» **WHAT YOU NEED TO DO**: Reproduce the data below, replacing every occurrence of "Instruction" with "Directive" and leaving everything else unchanged.

******

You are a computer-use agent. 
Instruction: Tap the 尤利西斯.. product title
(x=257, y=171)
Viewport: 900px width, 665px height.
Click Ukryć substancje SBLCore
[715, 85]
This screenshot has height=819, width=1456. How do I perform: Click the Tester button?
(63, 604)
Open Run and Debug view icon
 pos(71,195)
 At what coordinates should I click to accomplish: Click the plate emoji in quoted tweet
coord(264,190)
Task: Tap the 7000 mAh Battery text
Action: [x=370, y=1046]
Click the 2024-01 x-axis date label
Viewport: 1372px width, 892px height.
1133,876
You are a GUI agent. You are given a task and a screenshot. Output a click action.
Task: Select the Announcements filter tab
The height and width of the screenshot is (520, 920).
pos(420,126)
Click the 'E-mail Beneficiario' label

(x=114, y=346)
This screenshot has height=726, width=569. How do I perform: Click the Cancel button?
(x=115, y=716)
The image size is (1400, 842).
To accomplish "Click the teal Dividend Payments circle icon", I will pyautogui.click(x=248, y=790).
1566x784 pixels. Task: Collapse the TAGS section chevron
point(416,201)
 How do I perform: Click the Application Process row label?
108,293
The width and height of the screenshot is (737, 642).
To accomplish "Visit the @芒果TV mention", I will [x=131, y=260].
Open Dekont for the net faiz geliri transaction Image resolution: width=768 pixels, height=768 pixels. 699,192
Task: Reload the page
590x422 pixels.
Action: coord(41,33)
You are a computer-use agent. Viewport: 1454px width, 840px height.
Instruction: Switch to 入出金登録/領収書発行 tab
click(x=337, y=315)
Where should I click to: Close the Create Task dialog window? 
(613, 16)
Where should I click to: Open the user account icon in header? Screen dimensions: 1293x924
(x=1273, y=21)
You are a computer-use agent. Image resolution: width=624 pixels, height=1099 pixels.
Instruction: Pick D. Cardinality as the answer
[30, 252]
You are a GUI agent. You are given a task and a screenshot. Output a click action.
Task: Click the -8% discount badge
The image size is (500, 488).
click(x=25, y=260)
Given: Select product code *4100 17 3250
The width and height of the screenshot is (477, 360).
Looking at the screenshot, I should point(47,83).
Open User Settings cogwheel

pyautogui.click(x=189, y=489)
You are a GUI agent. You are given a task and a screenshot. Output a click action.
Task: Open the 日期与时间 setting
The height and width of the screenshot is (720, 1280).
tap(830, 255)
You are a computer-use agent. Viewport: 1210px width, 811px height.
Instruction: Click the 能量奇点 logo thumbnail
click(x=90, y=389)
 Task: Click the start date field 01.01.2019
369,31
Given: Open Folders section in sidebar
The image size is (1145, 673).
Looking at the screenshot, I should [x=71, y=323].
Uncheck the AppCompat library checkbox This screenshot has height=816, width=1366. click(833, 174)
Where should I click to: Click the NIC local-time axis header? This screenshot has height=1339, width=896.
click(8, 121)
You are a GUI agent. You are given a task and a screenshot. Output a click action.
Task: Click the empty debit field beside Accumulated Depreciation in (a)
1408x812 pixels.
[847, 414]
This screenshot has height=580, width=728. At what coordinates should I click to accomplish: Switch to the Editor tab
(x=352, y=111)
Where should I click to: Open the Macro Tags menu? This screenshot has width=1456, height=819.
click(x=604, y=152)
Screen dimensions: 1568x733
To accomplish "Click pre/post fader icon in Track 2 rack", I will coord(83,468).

******

» **EXERCISE ANSWER**:
You are a computer-use agent. 
Directive: Tap the 尤利西斯.. product title
(x=257, y=171)
Viewport: 900px width, 665px height.
Click Ukryć substancje SBLCore
[715, 85]
This screenshot has height=819, width=1456. How do I perform: Click the Tester button?
(63, 604)
Open Run and Debug view icon
 pos(71,195)
 At what coordinates should I click to accomplish: Click the plate emoji in quoted tweet
coord(264,190)
Task: Tap the 7000 mAh Battery text
Action: [x=370, y=1046]
Click the 2024-01 x-axis date label
Viewport: 1372px width, 892px height.
1133,876
You are a GUI agent. You are given a task and a screenshot. Output a click action.
Task: Select the Announcements filter tab
The height and width of the screenshot is (520, 920).
pos(420,126)
Click the 'E-mail Beneficiario' label

(x=114, y=346)
This screenshot has height=726, width=569. How do I perform: Click the Cancel button?
(x=115, y=716)
The image size is (1400, 842).
To accomplish "Click the teal Dividend Payments circle icon", I will pyautogui.click(x=248, y=790).
1566x784 pixels. Task: Collapse the TAGS section chevron
point(416,201)
 How do I perform: Click the Application Process row label?
108,293
The width and height of the screenshot is (737, 642).
To accomplish "Visit the @芒果TV mention", I will [x=131, y=260].
Open Dekont for the net faiz geliri transaction Image resolution: width=768 pixels, height=768 pixels. 699,192
Task: Reload the page
590x422 pixels.
Action: coord(41,33)
You are a computer-use agent. Viewport: 1454px width, 840px height.
Directive: Switch to 入出金登録/領収書発行 tab
click(x=337, y=315)
Where should I click to: Close the Create Task dialog window? 
(613, 16)
Where should I click to: Open the user account icon in header? Screen dimensions: 1293x924
(x=1273, y=21)
You are a computer-use agent. Image resolution: width=624 pixels, height=1099 pixels.
Directive: Pick D. Cardinality as the answer
[30, 252]
You are a GUI agent. You are given a task and a screenshot. Output a click action.
Task: Click the -8% discount badge
The image size is (500, 488).
click(x=25, y=260)
Given: Select product code *4100 17 3250
The width and height of the screenshot is (477, 360).
Looking at the screenshot, I should point(47,83).
Open User Settings cogwheel

pyautogui.click(x=189, y=489)
You are a GUI agent. You are given a task and a screenshot. Output a click action.
Task: Open the 日期与时间 setting
The height and width of the screenshot is (720, 1280).
tap(830, 255)
You are a computer-use agent. Viewport: 1210px width, 811px height.
Directive: Click the 能量奇点 logo thumbnail
click(x=90, y=389)
 Task: Click the start date field 01.01.2019
369,31
Given: Open Folders section in sidebar
The image size is (1145, 673).
Looking at the screenshot, I should [x=71, y=323].
Uncheck the AppCompat library checkbox This screenshot has height=816, width=1366. click(833, 174)
Where should I click to: Click the NIC local-time axis header? This screenshot has height=1339, width=896.
click(8, 121)
You are a GUI agent. You are given a task and a screenshot. Output a click action.
Task: Click the empty debit field beside Accumulated Depreciation in (a)
1408x812 pixels.
[847, 414]
This screenshot has height=580, width=728. At what coordinates should I click to accomplish: Switch to the Editor tab
(x=352, y=111)
Where should I click to: Open the Macro Tags menu? This screenshot has width=1456, height=819.
click(x=604, y=152)
Screen dimensions: 1568x733
To accomplish "Click pre/post fader icon in Track 2 rack", I will coord(83,468).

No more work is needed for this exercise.